# Malvern Star - Oppy C7



## Timbuctoo (Apr 23, 2009)

This is an Australian brand so it'll be relatively unknown to people in most other countries. The model is; Oppy C7 which is the top model in the range. The groupset is Dura Ace 7900, wheels are Mavic Ksyrium SL, weight is around 7.1 kg. 

So far I have clocked up a few hundred kilometres on it and believe I can write a decent review for any Aussies thinking about one. I have had two road bikes since this one being an Orbea Onix - Shimano 105 and ProLite Galileo - SRAM Force.

Firstly I have to say 'what a bargain'. $3,200.00 for the above specs and weight.
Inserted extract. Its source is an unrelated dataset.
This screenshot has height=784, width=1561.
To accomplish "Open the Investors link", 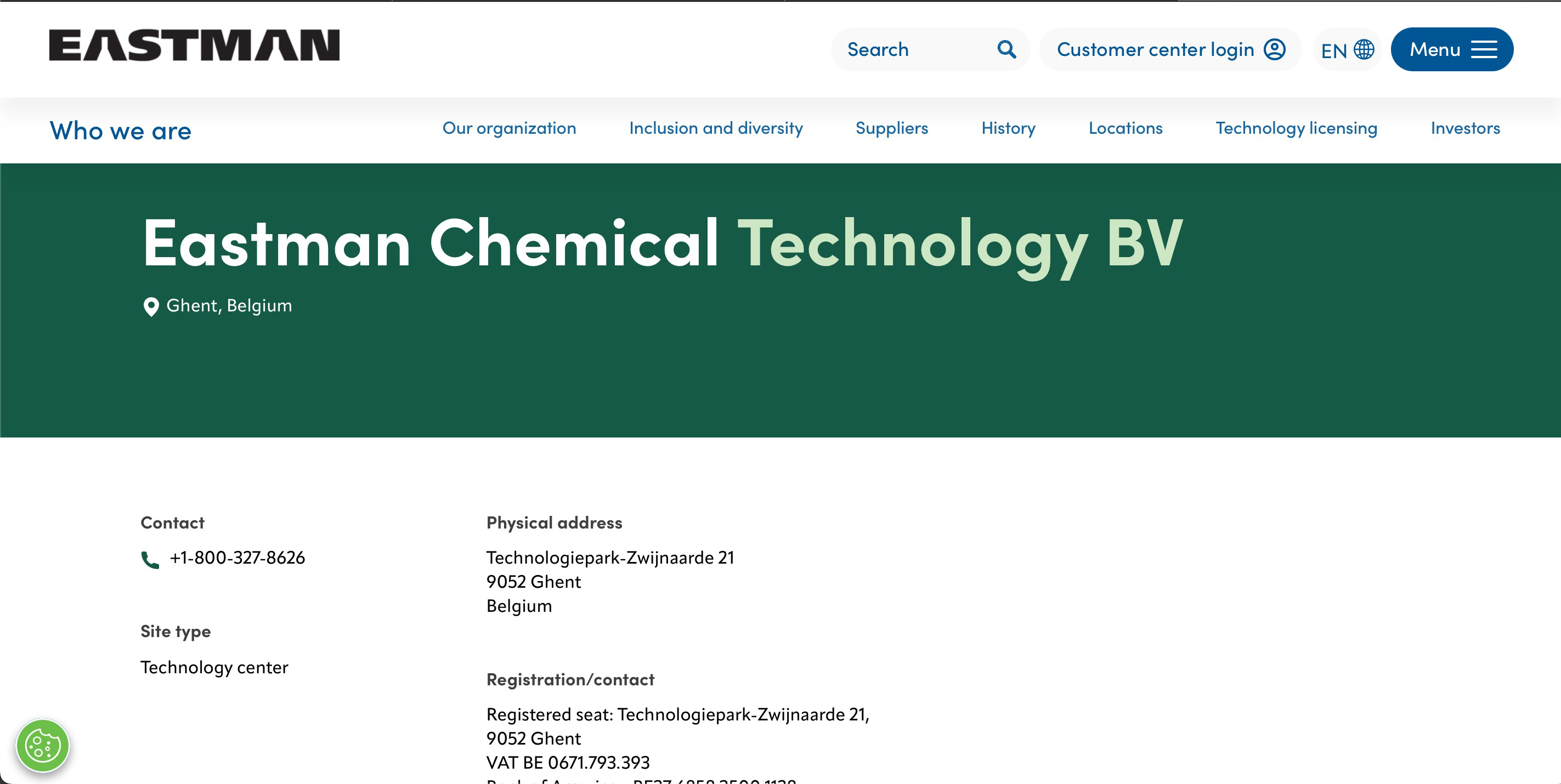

Other big brands with these specs come in around the 6k mark. The biggest differences are going from SRAM back to Shimano and also the upgraded wheels. The bike is nice and stiff but doesn't feel harsh over the bumps. The Orbea Onix was smooth over bumpy roads but lacked stiffness. The ProLite was stiffer but bounced around on rough roads. I feel that the Oppy C7 is an almost perfect mix.

On paper this has made my daily 60km commute faster by about 8 minutes. It also means I feel fresher which allows me to ride more often. On my return home (Perth - WA) I ride SSW so I'm nearly always pushing into a relentless 30-40kmh wind, people who live here will know what I mean. The weight saving and more aero frame definately help with this.

So anyone looking for a great bargain you can't look past a run-out 2010 Oppy C7, best bang for buck I've seen. You'll also get plenty of looks from people riding more fancy brand names when you pass them. 'What, a Malvern Star, I thought they just made kids bikes'. Not anymore!!:thumbsup:


----------